Making A Better Foreign Policy
The outlines of a second-term domestic policy for George Bush are clear: a vision of an Ownership Society of lower taxes, more savings, and greater individual responsibility and risk-taking. But this Presidential election, for the first time in many years, is also a contest over national security, and the shape of Bush's second-term foreign policy remains unclear. While the Republican Party convention focused on the issue of who can best lead America in its fight against terrorism, there was little mention of the military doctrine and diplomatic strategy to accomplish that task. It's time for the Bush campaign to present its second-term foreign policy to voters.
Here are some of the most important issues. In its first term, the Bush Administration rightly perceived the need to fundamentally change American foreign policy after September 11. When Islamic extremists are the enemy, not nation-states, the U.S. must act differently. But in both Afghanistan and Iraq, the Rumsfeld Doctrine of light, lethal, and fast military force left the job of destroying the enemy unfinished. The Taliban government was vanquished, but too few U.S. troops on the ground has prolonged instability, and Osama bin Laden remains at large.

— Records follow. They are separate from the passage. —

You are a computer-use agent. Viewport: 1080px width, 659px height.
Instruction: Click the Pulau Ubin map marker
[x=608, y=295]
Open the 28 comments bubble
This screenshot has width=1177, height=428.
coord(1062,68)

In Iraq, an incredibly efficient military victory was followed by enormous managerial incompetence. The Pentagon refused the Army's advice to send twice as many soldiers to secure the peace. The result? Today Fallujah and other Iraqi cities are a magnet for fundamentalist terrorists. Under the dictator Saddam Hussein, Iraq was not a hotbed of Islamic religious terrorism, according to the 9/11 Commission. In a second term, the Bush Administration would do well to return to the Powell Doctrine of overwhelming military force.
It would also do well to rethink its antipathy toward nation-building. By refusing to allow the State Dept. to implement its detailed post-Iraq War plans, the Bush Administration severely damaged the chances of attaining its own goal of turning Iraq into a secular democratic state. So too in Afghanistan, where the Taliban are reemerging.
Finally, a second Bush Administration should reconsider its policy of unilateralism. In the end, the U.S. was forced to turn to the U.N. to legitimize its occupation in Iraq and it could have used many more allies to spread the burden of troops and cost, which it now bears alone. Unilateralism has, in the end, been a costly policy, generating anti-Americanism around the world and ultimately damaging U.S. authority.
There were significant victories against Islamic fundamentalists during the first Bush Administration. But there were major failures as well. It's time for the administration to tell the public how it plans to change its foreign policy to avoid previous pitfalls and attain its major goal of defeating terrorism.